Trata-se de cumprir o que estava nas disposições transitórias da Constituição de 1988, reconhecendo a responsabilidade do Estado brasileiro no desaparecimento e na morte de presos políticos. Ao mesmo tempo, em que se mantém uma interpretação equivocada da Lei de Anistia, de 1979, que impede o país de avançar na punição dos crimes de tortura, assassinato, sequestro e desaparecimento pelos agentes de Estado.
Com uma transição baseada no esquecimento, a aprovação da extinção da comissão no último mês de governo de Jair Bolsonaro se insere no contexto de desmonte das políticas públicas de memória, verdade, justiça e reparação por meio da substituição de membros da CEMDP, enfraquecimento da estrutura ministerial de apoio à CEMDP, interrupções de atividades e reversão de decisões.
No primeiro ano de gestão, Bolsonaro substituiu quatro de seus sete integrantes. Foram determinadas a saída de Eugênia Augusta Gonzaga Fávero, Rosa Maria, João Batista e Paulo Pimenta. No lugar de Gonzaga, foi nomeado o advogado Marco Vinicius Pereira de Carvalho, ex-assessor da ministra Damares Alves, que nunca atuou na área. Filiado ao PSL, tem em seu currículo um pedido de impeachment do ministro do STF Dias Toffoli, que foi arquivado.
Bolsonaro também nomeou Filipe Barros, deputado federal pelo PSL, que defende que a comemoração à ditadura, e o coronel da reserva Weslei Antônio Maretti, que acredita que Carlos Alberto Brilhante Ustra, ex-comandante do centro de tortura DOI-CODI, é “exemplo para todos os que um dia se comprometeram a dedicar-se inteiramente ao serviço da pátria”.

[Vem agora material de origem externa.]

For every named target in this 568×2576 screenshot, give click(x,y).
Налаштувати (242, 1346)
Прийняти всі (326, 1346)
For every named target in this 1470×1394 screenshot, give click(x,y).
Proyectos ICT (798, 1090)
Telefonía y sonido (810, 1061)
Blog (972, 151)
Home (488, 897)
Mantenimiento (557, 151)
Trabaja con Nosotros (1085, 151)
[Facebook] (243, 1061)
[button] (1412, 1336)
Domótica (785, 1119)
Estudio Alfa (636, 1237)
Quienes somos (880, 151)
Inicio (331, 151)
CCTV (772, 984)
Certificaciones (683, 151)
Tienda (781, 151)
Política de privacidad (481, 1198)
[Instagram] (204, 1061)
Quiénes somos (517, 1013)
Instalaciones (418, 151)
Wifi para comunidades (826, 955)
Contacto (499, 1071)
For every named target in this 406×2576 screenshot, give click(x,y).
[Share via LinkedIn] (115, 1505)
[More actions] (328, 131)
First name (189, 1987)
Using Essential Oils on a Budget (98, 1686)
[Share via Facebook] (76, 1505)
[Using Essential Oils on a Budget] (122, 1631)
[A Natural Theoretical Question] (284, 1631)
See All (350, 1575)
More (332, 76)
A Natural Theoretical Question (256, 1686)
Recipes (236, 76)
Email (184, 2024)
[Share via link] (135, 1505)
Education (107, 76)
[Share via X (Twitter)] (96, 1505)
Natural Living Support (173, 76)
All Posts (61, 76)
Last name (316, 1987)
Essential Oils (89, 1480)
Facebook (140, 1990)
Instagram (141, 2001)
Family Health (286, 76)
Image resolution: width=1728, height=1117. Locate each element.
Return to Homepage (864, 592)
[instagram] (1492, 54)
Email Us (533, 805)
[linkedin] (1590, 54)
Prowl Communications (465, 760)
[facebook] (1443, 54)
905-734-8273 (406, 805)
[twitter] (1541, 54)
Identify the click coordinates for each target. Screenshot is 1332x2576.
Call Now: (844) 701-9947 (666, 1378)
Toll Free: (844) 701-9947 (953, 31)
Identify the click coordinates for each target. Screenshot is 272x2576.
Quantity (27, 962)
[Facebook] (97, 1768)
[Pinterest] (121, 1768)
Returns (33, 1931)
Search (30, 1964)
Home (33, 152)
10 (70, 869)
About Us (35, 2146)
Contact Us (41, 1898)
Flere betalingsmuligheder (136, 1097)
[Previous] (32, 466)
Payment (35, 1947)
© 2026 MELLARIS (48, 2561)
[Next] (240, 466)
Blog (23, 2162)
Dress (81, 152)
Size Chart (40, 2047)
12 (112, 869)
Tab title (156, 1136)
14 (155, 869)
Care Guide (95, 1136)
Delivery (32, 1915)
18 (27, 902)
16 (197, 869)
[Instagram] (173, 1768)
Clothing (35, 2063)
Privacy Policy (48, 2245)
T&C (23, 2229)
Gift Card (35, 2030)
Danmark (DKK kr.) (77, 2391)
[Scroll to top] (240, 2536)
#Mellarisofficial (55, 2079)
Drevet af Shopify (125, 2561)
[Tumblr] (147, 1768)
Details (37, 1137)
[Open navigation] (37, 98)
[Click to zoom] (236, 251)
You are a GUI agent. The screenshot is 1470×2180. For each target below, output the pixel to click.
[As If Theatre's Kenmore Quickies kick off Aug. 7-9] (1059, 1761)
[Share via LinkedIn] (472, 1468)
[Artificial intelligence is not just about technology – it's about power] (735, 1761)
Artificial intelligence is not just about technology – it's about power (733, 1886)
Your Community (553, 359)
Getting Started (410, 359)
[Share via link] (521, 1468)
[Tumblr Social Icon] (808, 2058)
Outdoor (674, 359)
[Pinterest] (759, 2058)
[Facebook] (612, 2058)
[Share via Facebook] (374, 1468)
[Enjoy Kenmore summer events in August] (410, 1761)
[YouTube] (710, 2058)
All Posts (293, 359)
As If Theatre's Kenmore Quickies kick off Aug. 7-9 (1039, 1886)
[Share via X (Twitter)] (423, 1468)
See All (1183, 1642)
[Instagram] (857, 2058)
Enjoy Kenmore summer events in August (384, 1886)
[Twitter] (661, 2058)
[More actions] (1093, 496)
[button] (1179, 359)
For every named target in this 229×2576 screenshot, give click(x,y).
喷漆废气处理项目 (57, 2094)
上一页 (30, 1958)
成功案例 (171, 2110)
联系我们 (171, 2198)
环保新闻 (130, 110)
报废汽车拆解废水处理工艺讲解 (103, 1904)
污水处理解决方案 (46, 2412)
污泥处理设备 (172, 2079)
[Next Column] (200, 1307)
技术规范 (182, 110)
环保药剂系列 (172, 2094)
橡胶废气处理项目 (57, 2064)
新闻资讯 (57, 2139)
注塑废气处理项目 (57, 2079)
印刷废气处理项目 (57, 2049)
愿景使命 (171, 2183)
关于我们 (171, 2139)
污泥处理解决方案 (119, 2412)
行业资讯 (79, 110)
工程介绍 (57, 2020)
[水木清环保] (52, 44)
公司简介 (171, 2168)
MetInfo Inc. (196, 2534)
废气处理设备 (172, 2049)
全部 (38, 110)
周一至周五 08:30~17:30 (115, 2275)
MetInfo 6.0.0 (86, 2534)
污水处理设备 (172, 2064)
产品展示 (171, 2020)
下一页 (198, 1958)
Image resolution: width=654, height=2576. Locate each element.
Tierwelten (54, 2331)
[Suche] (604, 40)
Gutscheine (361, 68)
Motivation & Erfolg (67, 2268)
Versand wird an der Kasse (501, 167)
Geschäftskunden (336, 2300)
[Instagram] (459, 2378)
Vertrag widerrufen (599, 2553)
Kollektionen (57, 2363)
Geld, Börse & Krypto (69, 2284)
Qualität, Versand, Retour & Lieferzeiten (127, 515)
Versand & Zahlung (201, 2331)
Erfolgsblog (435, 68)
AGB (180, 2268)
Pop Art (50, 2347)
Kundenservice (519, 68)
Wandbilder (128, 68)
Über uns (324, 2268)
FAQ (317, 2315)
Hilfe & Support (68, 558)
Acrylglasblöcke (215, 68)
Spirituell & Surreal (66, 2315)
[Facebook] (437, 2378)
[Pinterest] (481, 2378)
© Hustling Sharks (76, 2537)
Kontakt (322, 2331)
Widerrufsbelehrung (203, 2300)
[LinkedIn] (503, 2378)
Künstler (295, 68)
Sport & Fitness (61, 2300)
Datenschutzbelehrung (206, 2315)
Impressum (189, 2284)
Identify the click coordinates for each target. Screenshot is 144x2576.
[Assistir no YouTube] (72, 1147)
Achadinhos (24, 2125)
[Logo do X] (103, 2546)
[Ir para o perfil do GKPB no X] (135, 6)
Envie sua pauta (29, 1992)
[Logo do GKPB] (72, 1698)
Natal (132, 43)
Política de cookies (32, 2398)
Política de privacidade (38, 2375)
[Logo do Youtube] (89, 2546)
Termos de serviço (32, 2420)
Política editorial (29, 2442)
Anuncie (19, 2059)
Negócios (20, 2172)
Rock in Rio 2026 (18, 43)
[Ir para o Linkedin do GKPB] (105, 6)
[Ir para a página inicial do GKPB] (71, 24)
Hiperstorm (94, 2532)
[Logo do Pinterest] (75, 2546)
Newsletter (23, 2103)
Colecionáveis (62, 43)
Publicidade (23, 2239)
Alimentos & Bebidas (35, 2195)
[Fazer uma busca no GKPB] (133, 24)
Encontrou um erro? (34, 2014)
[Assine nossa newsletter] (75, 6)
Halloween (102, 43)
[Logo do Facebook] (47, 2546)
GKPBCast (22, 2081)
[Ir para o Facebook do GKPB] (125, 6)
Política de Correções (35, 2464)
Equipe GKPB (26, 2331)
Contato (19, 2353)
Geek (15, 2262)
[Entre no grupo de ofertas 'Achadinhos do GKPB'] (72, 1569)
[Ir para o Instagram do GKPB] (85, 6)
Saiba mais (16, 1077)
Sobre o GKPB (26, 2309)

Em 5 de dezembro de 2022, Bolsonaro mexeu novamente na Comissão. Os militares Weslei Maretti e Vital Lima dos Santos foram substituídos pelo também militar Jorge Luiz Mendes de Assis, e por Paulo Fernando Melo da Costa, ligado a grupos conservadores em Brasília e que foi assessor parlamentar do senador eleito Magno Malta (PL-ES).
Com nova composição, a comissão aprovou sua própria extinção em 15 de dezembro por quatro votos a três.